Os resultados mostraram associações estatísticas entre o risco aumentado de infecção e a exposição ao carbono negro — um subproduto da queima de combustíveis fósseis associado a sulfato, cinzas, material orgânico, aerossóis e poeira — dois dias antes do exame. Não houve ligações entre os óxidos nítricos e um maior número de PCRs indicando a presença de Sars-CoV-2.
O aumento no risco foi de 7%, um percentual aparentemente baixo, porém significativo, explica Erik Melén, pediatra e coautor do artigo. "Sete por cento não parece muito, mas, dado que todos estão mais ou menos expostos aos poluentes do ar, a associação pode ser de grande importância para a saúde pública", diz.

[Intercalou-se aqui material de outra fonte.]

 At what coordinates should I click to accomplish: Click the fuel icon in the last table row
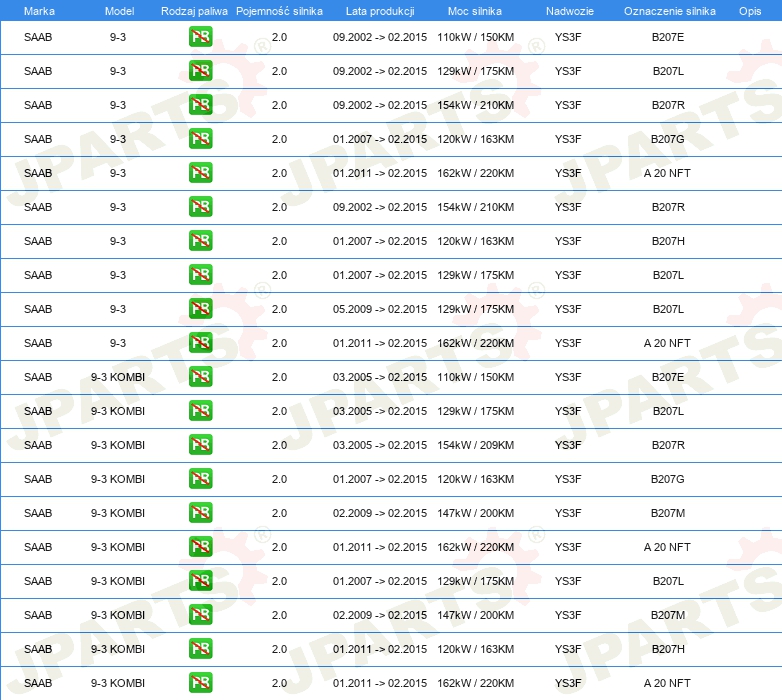(x=200, y=683)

Segundo o pesquisador, a associação não foi influenciada por sexo, tabagismo, excesso de peso ou asma. O especialista, porém, destaca que se trata de um estudo observacional, ou seja, não examina relação de causa e efeito.
Para Eric Lavigne, pesquisador de Epidemiologia e Saúde Pública da Universidade de Ontário, no Canadá, uma possível explicação para a relação entre exposição a poluentes e risco aumentado de covid é o fato de que as partículas tóxicas atacam o sistema imunológico. "Evidências científicas mostraram que a exposição às partículas finas e a poluentes gasosos pode levar à desregulação do sistema imunológico", afirma.
Segundo Lavigne, algumas pesquisas anteriores demonstraram, inclusive, que em áreas com má qualidade do ar, houve mais visitas ao pronto-socorro por infecção ao Sars-CoV-2. "Os poluentes podem afetar a resposta imune, influenciando também a gravidade da doença em pessoas já infectadas", aponta. "Assim, a hipótese de que os poluentes do ar podem aumentar o risco de infecção por covid e potencialmente levar a uma doença mais grave é biologicamente plausível", destaca.